L’odio verso gli ebrei si declina in forme sempre diverse, a partire da quelle manifeste, che rientrano in quello che viene definito un antisemitismo razzista («Non puoi aspettarti che un ebreo sia decente»), a quelle sul negazionismo dell’Olocausto: «I rapporti sui campi di concentramento e sulla persecuzione degli ebrei durante la Seconda guerra mondiale sono esagerati», opinione condivisa dal 10% degli intervistati. Ci sono poi le forme di antisemitismo latenti (circa il 30% degli intervistati), che si esprimono nel cosiddetto antisemitismo tradizionale, che vede gli ebrei come un «ente prepotente», soprattutto in ambito economico.

Ad esempio, nel sondaggio rappresentativo in tutta l’Austria, il 39% concorda con l’affermazione «Gli ebrei dominano il mondo degli affari internazionali». Esiste poi l’antisemitismo anti-israeliano, riconducibile ad affermazioni come «Gli israeliani trattano i palestinesi in modo sostanzialmente non molto diverso da come i tedeschi trattavano gli ebrei nella Seconda guerra mondiale», parere condiviso da un terzo degli intervistati (34%). In questo cahier de doléance non poteva mancare l’antisemitismo secondario che parte dal presupposto che gli ebrei traggano vantaggio dal ruolo di vittime: «Oggi gli ebrei cercano di trarre vantaggio dal fatto di essere stati vittime durante il periodo nazista» è la certezza di un buon 36%. Dulcis in fundo, l’antigiudaismo religioso: l’affermazione che «Gli ebrei sono responsabili della morte di Gesù» ottiene i consensi del 14% degli intervistati.

Riguardo ai “nuovi austriaci” di lingua turca e araba interrogati sulla questione, essi concordano quasi sempre con tutti gli stereotipi antisemiti elencati, anche se «il clima di opinione sulla questione dell’antisemitismo in Austria è cambiato permanentemente in meglio».

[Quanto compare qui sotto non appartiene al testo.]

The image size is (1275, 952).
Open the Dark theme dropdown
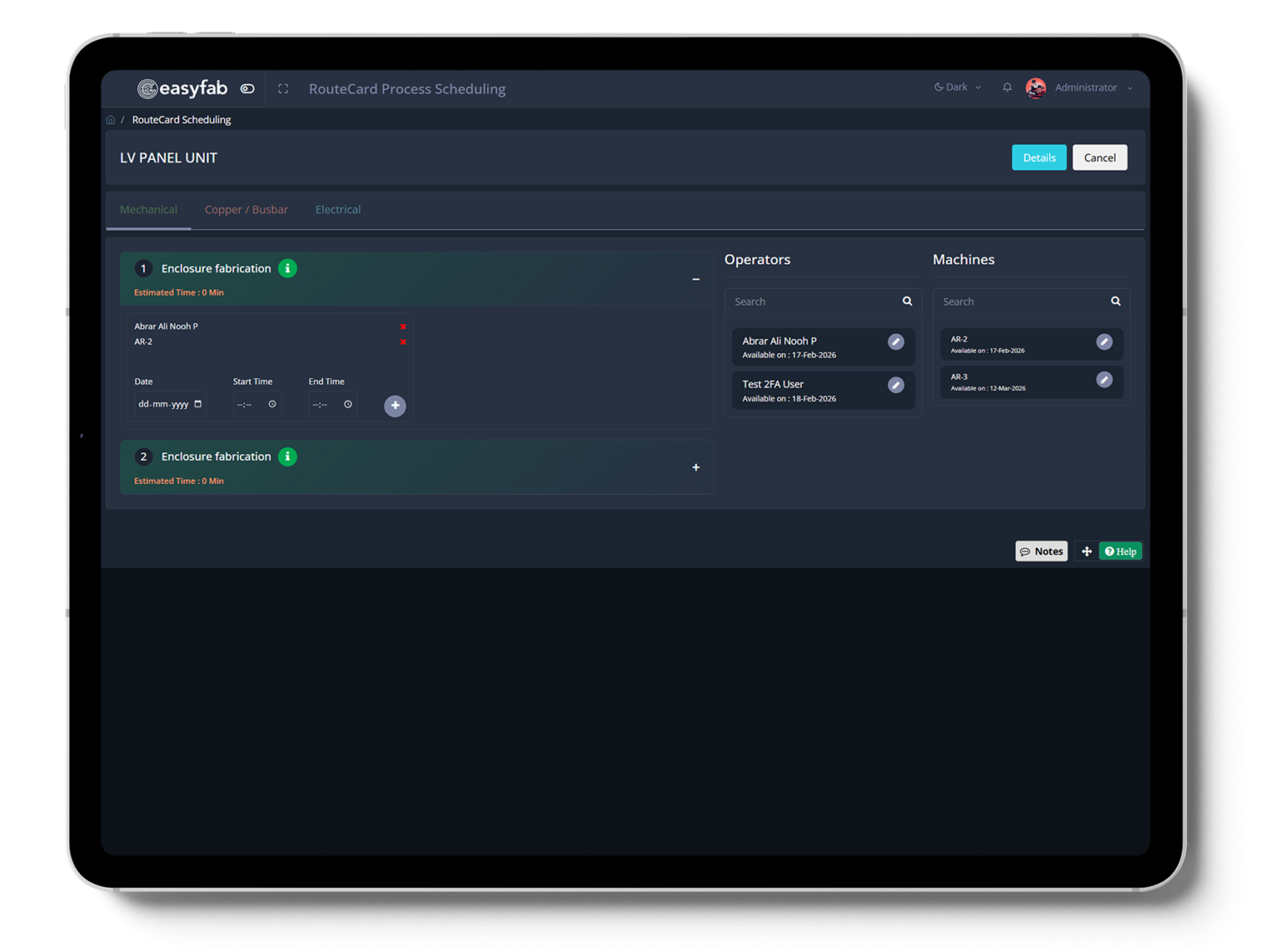[957, 87]
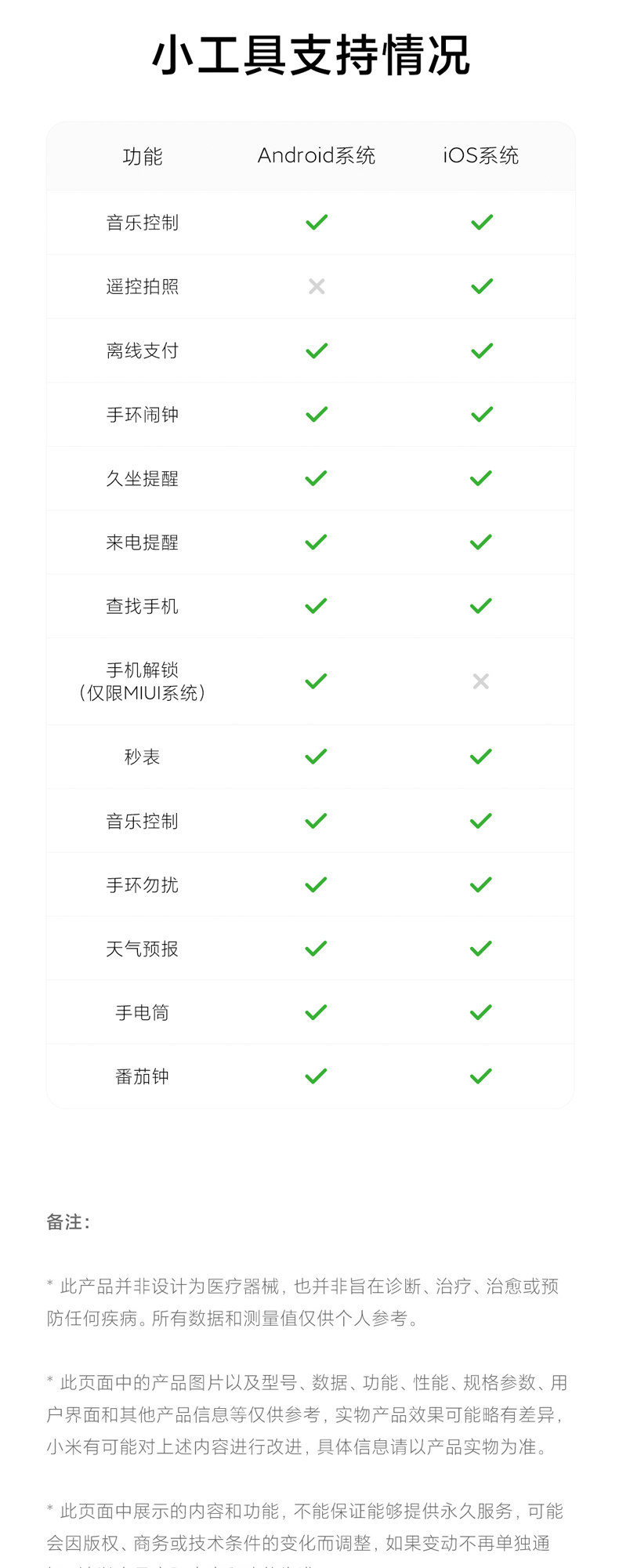Tap the Android checkmark in the 手电筒 row

316,1013
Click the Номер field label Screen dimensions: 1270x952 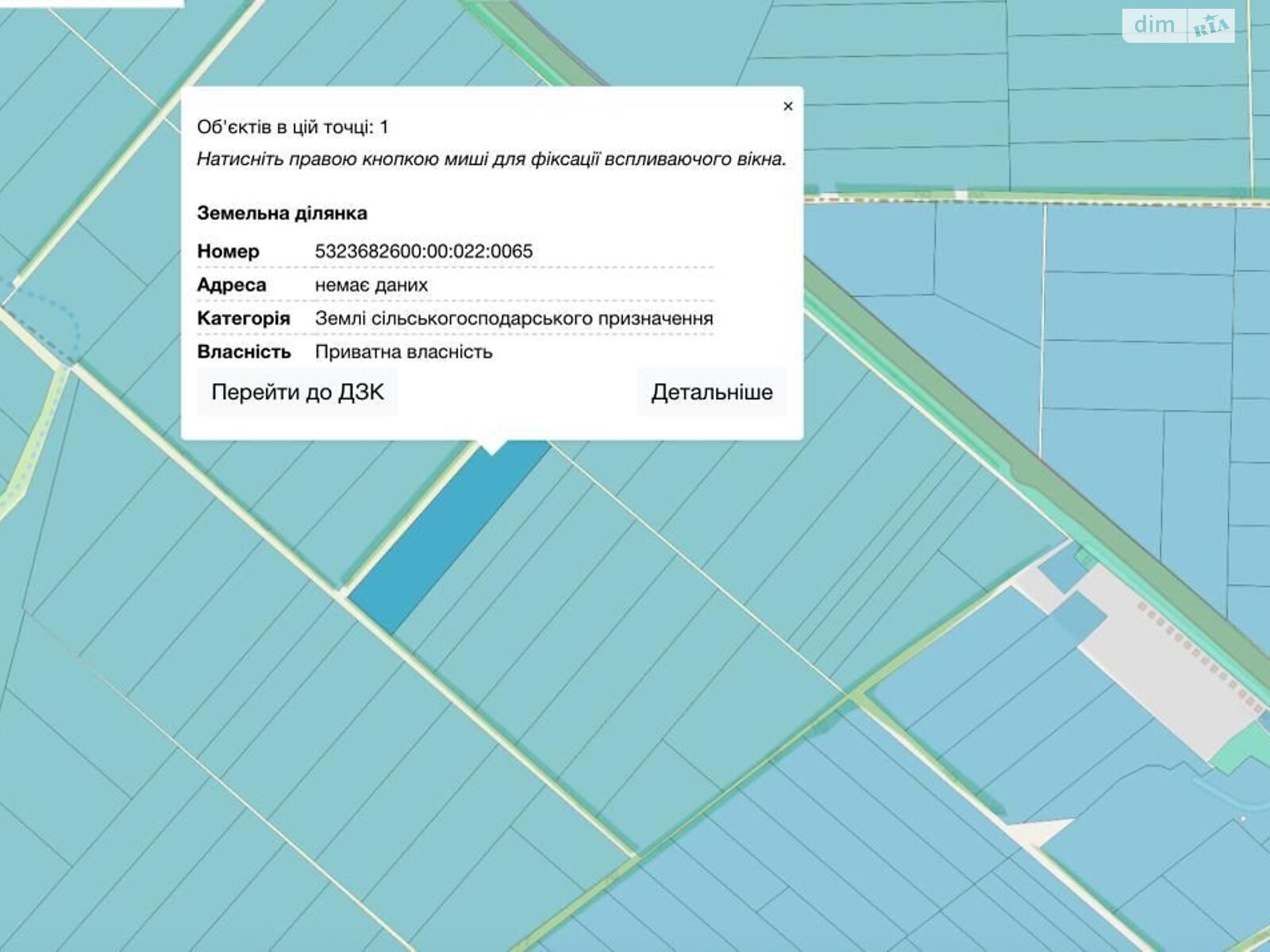click(228, 251)
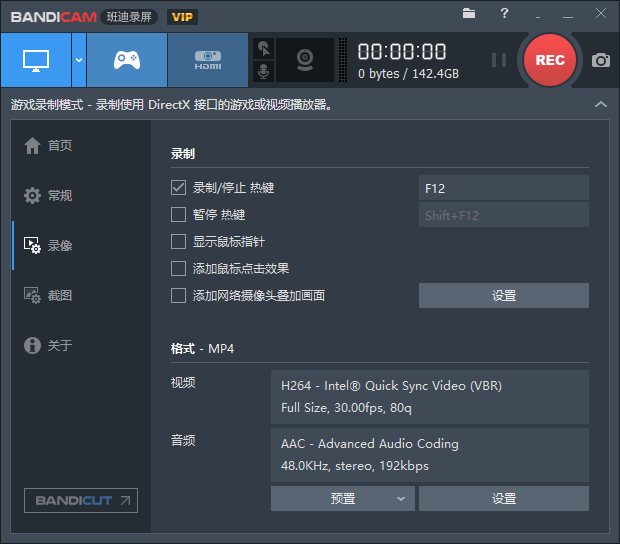The image size is (620, 544).
Task: Start recording with the REC button
Action: pyautogui.click(x=550, y=60)
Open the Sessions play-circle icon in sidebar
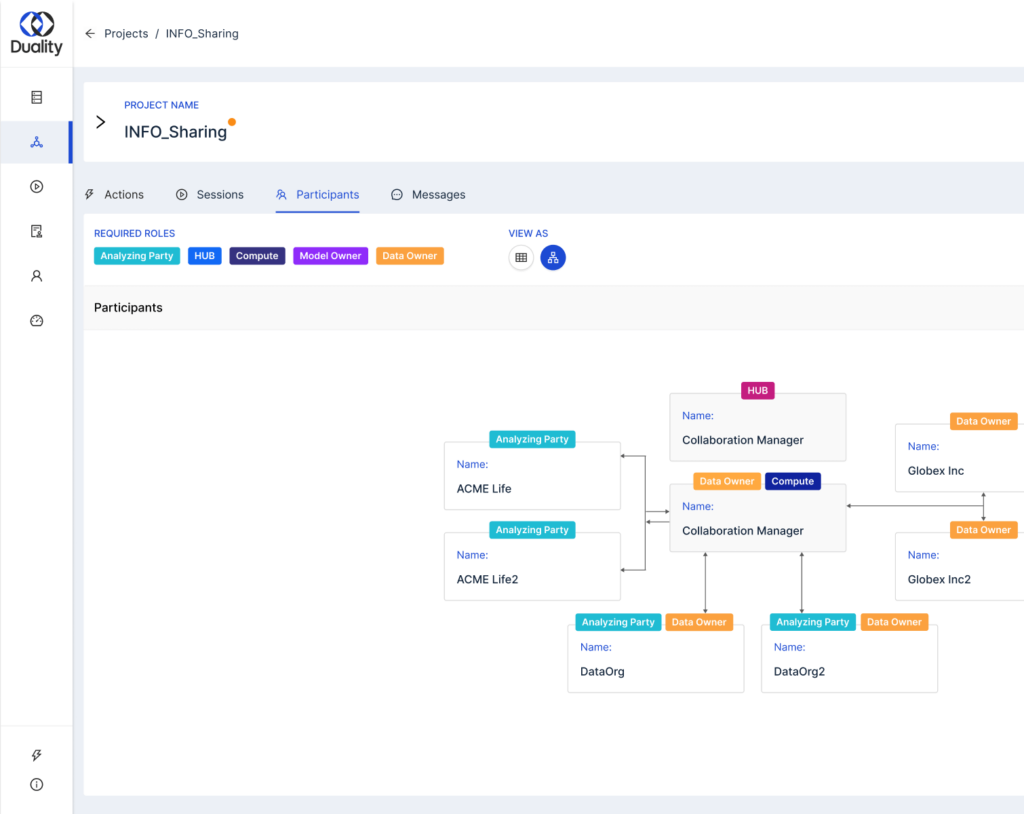 point(36,186)
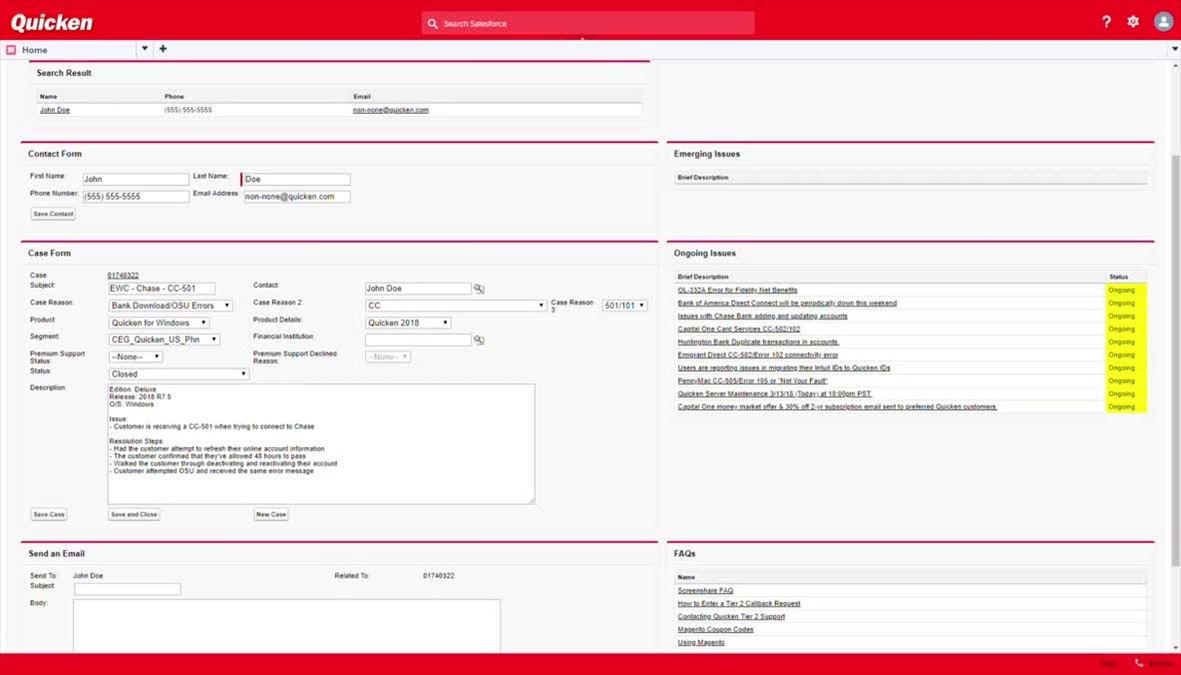Open the Screenshare FAQ link
This screenshot has height=675, width=1181.
point(705,591)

Oggi, il 41% degli intervistati condivide che ci sia «un obbligo morale di assistere gli ebrei in Austria»: un bel risultato se si pensa che, nell’ormai lontano 1973, soltanto il 20% condivideva questa affermazione. Il cambiamento positivo si evince anche da un doveroso riconoscimento: «Gli ebrei hanno contribuito molto alla vita culturale in Austria». Lo ammette il 56% degli intervistati.